● WHAT YOU NEED TO DO
Reproduce every record below exactly, with the pictures left out.

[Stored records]

━━━━━━━━━━━━━━━━━━━━

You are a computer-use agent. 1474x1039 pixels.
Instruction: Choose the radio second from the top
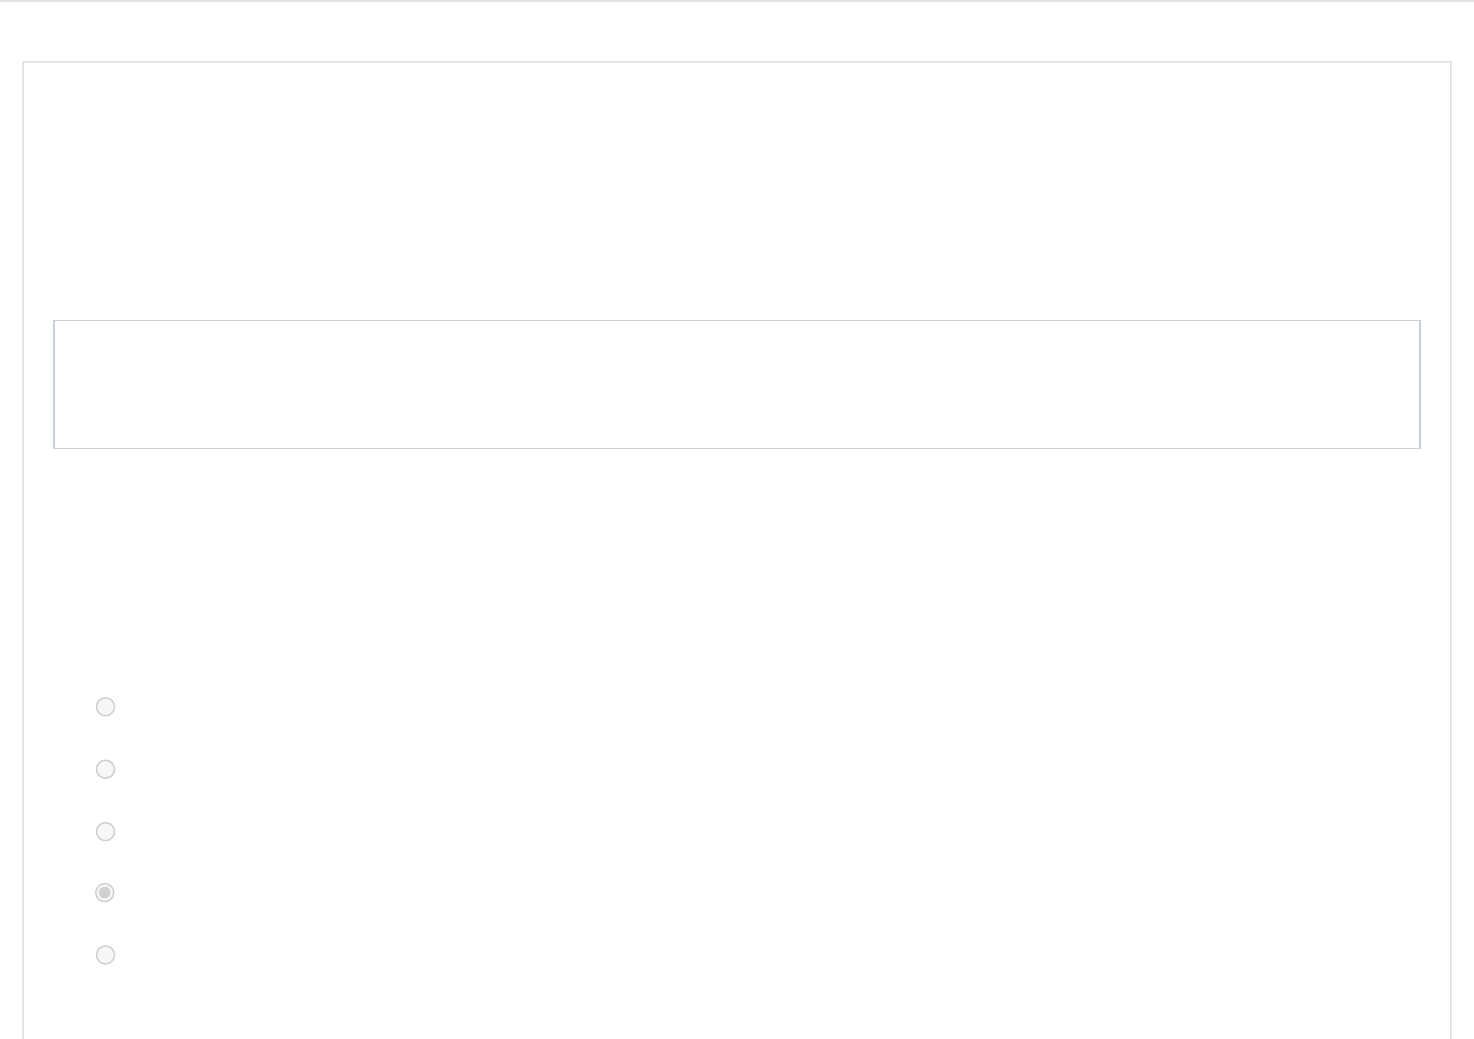click(105, 769)
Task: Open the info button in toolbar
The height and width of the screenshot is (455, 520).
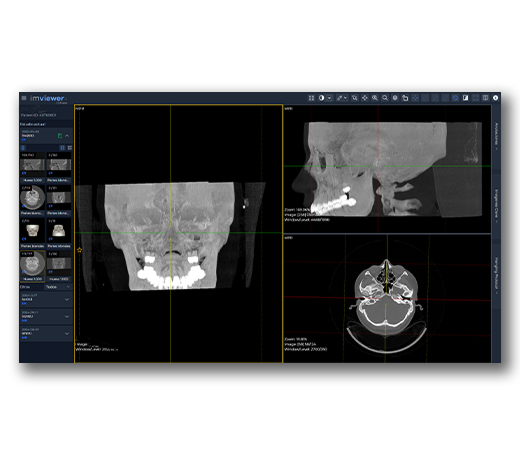Action: pyautogui.click(x=496, y=98)
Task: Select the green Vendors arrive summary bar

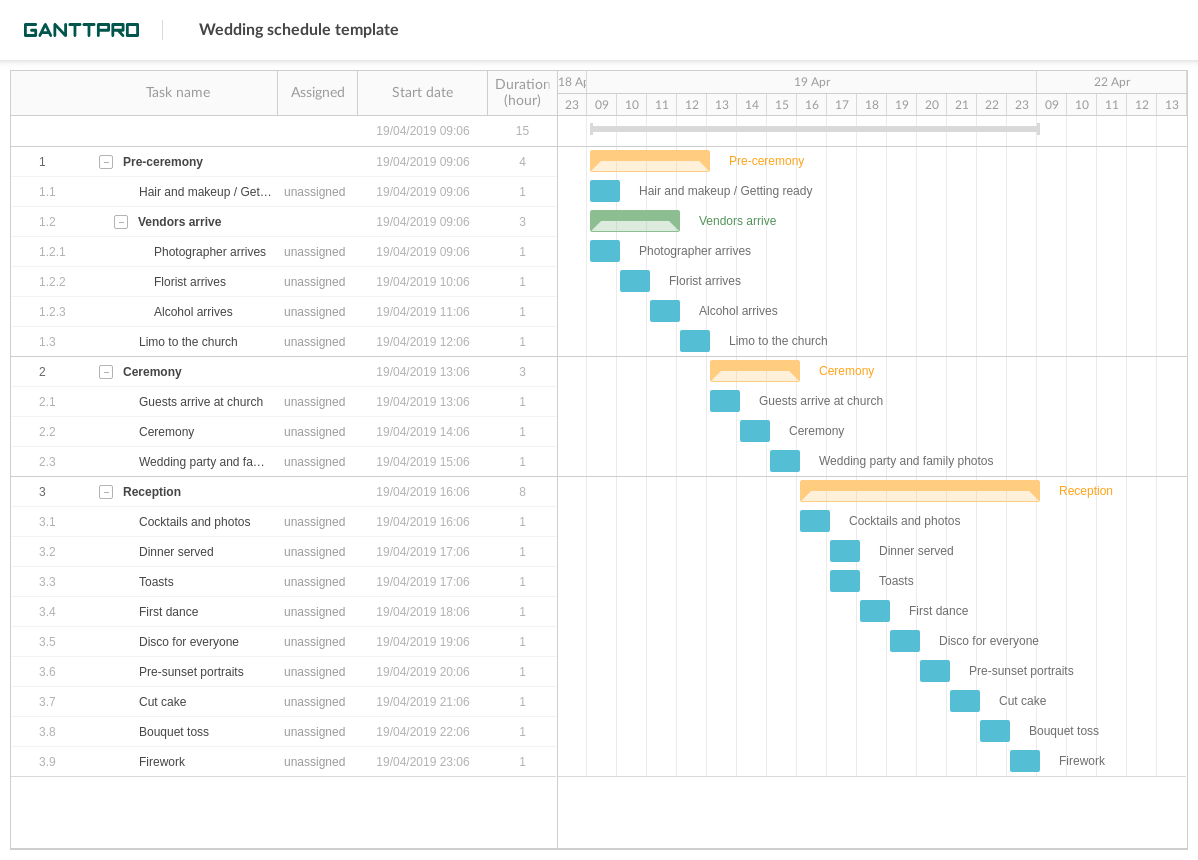Action: tap(634, 220)
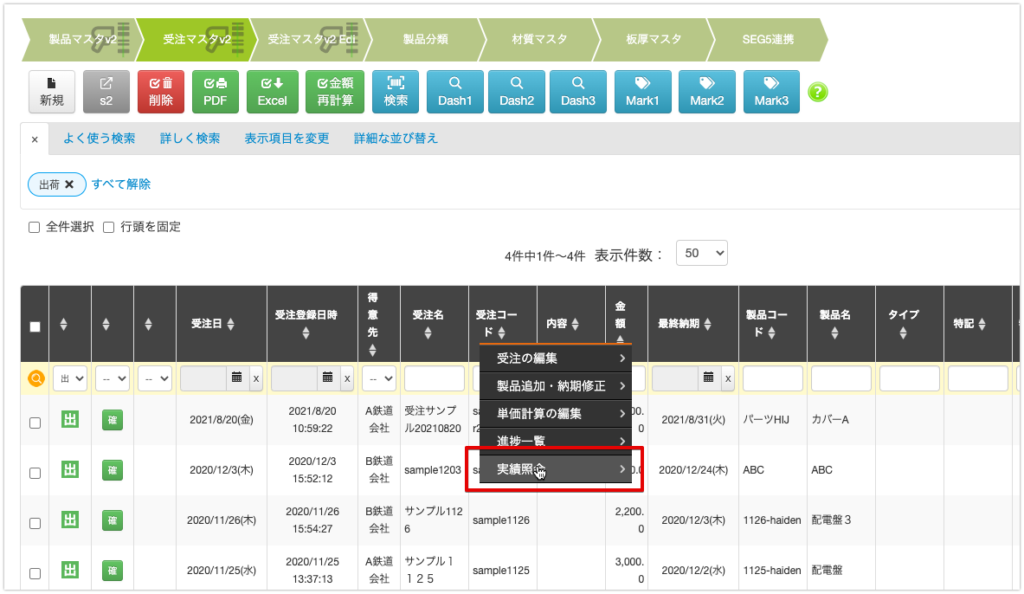Image resolution: width=1024 pixels, height=594 pixels.
Task: Click the すべて解除 clear-all link
Action: tap(120, 186)
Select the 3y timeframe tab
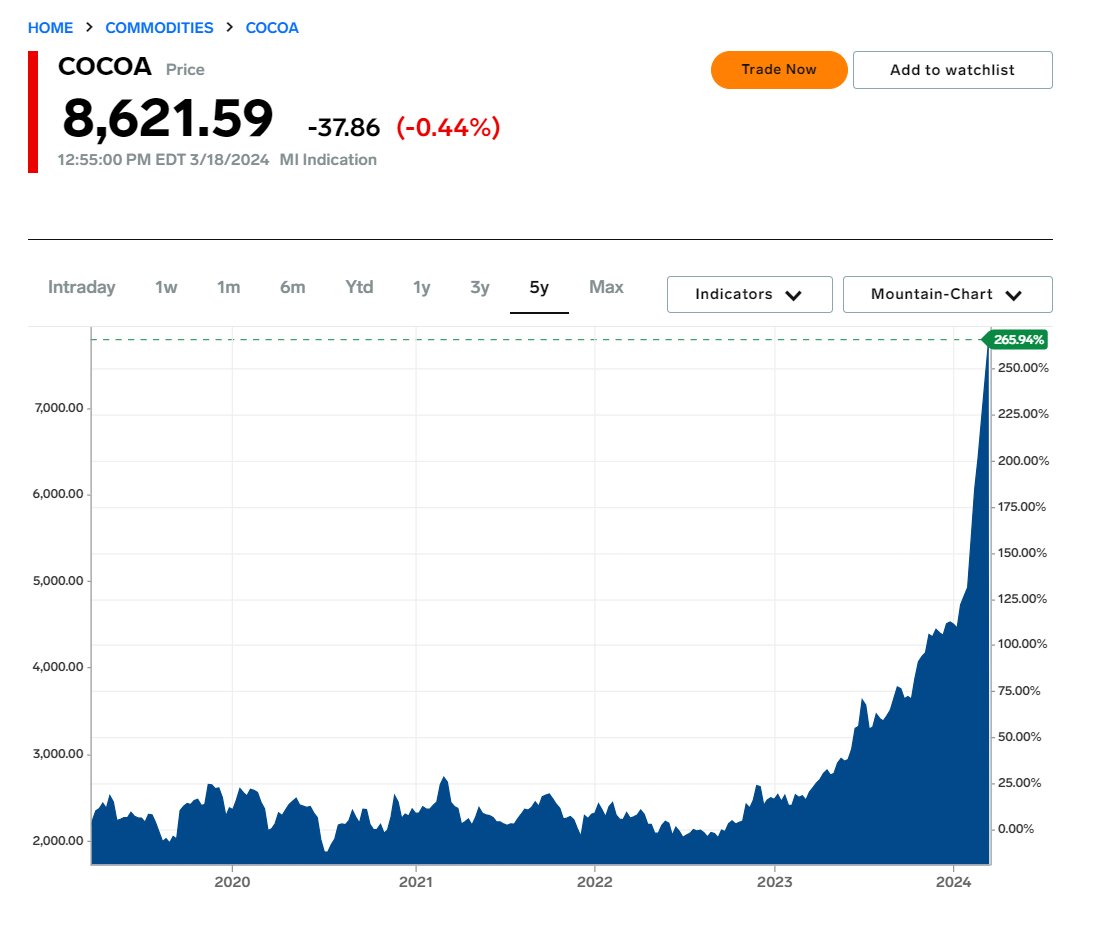The width and height of the screenshot is (1095, 930). [x=478, y=287]

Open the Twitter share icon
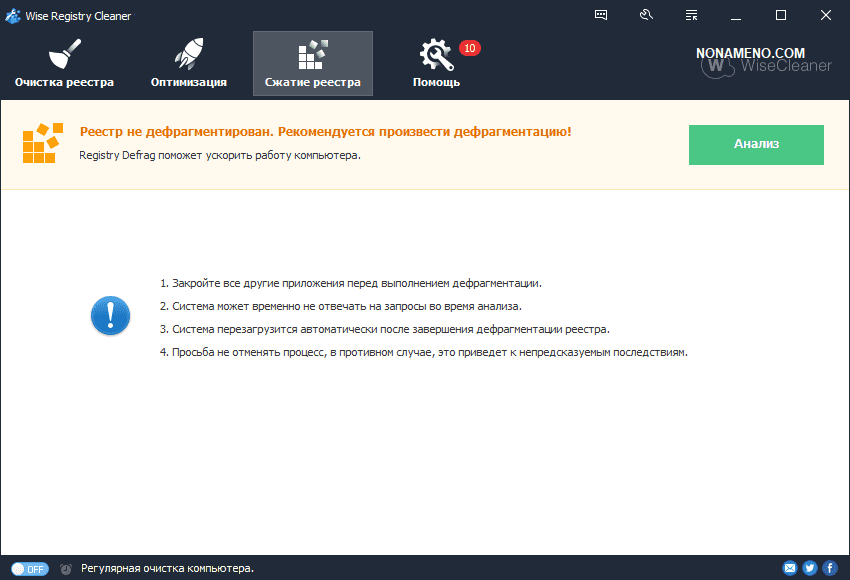point(810,568)
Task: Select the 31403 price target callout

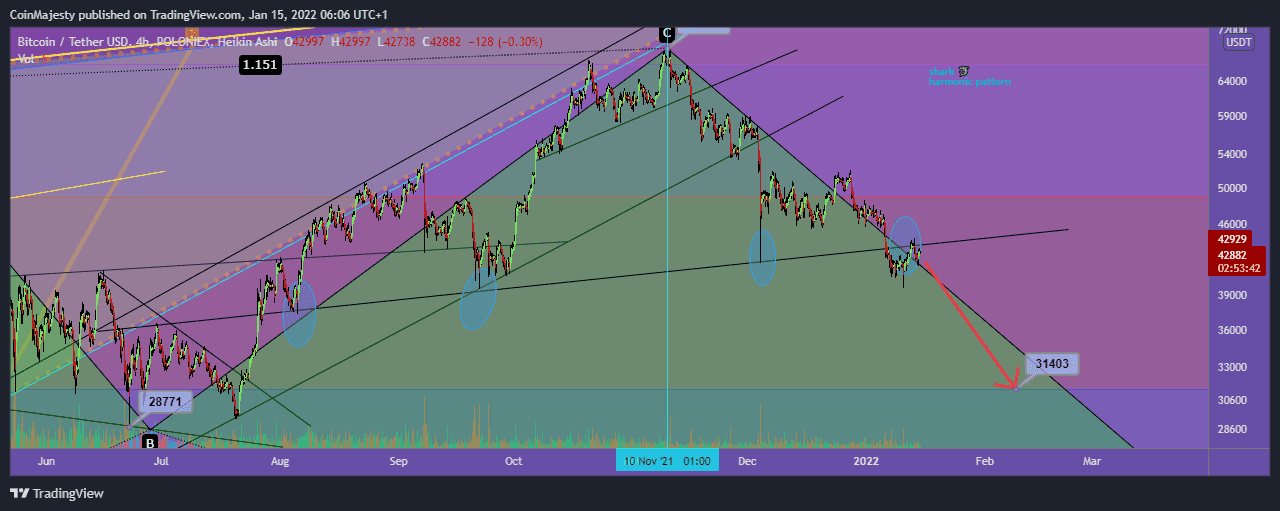Action: [1052, 364]
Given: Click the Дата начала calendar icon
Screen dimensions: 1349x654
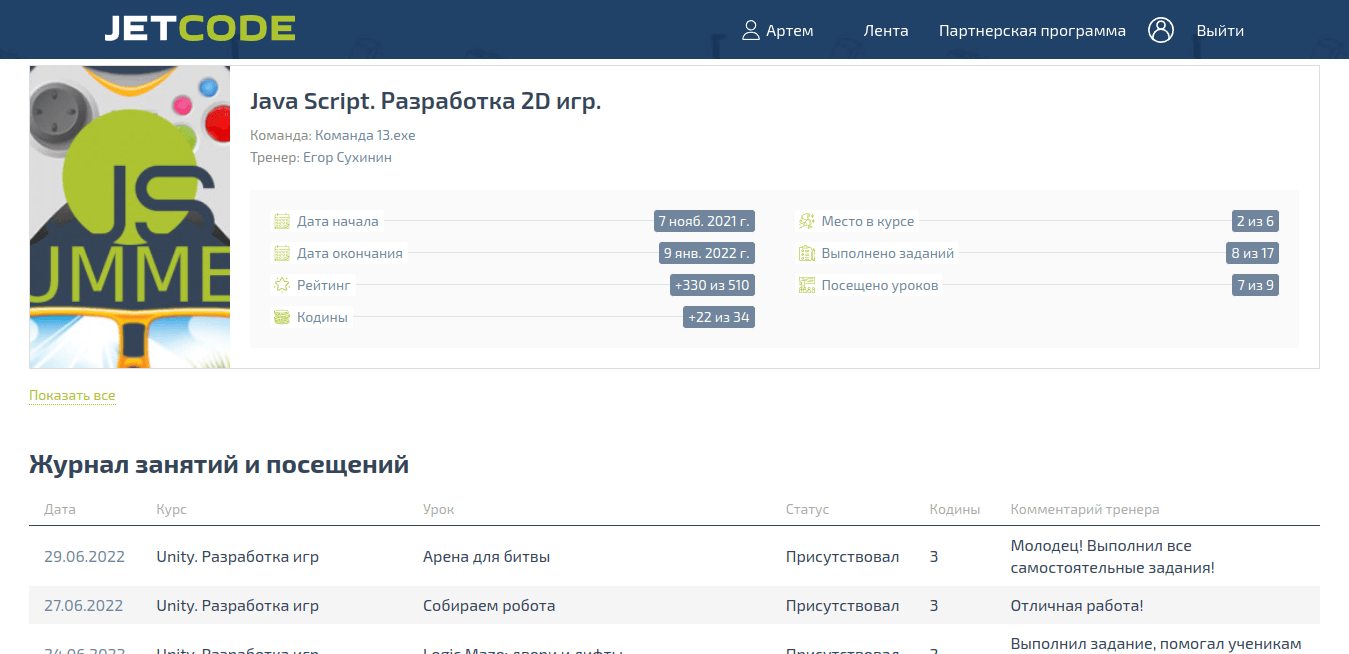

━━━━━━━━━━━━━━━━━━━━

● EXERCISE SOLUTION
You are a computer-use agent. 1474x1039 pixels.
Instruction: Choose the radio second from the top
click(105, 769)
Task: Open the info button in toolbar
The height and width of the screenshot is (455, 520).
Action: pyautogui.click(x=496, y=98)
Task: Select the green Vendors arrive summary bar

Action: tap(634, 220)
Image resolution: width=1024 pixels, height=594 pixels.
Task: Click the すべて解除 clear-all link
Action: tap(120, 186)
Select the 3y timeframe tab
The width and height of the screenshot is (1095, 930). [x=478, y=287]

Open the Twitter share icon
point(810,568)
Task: Select the 31403 price target callout

Action: [1052, 364]
Given: Click the Дата начала calendar icon
Screen dimensions: 1349x654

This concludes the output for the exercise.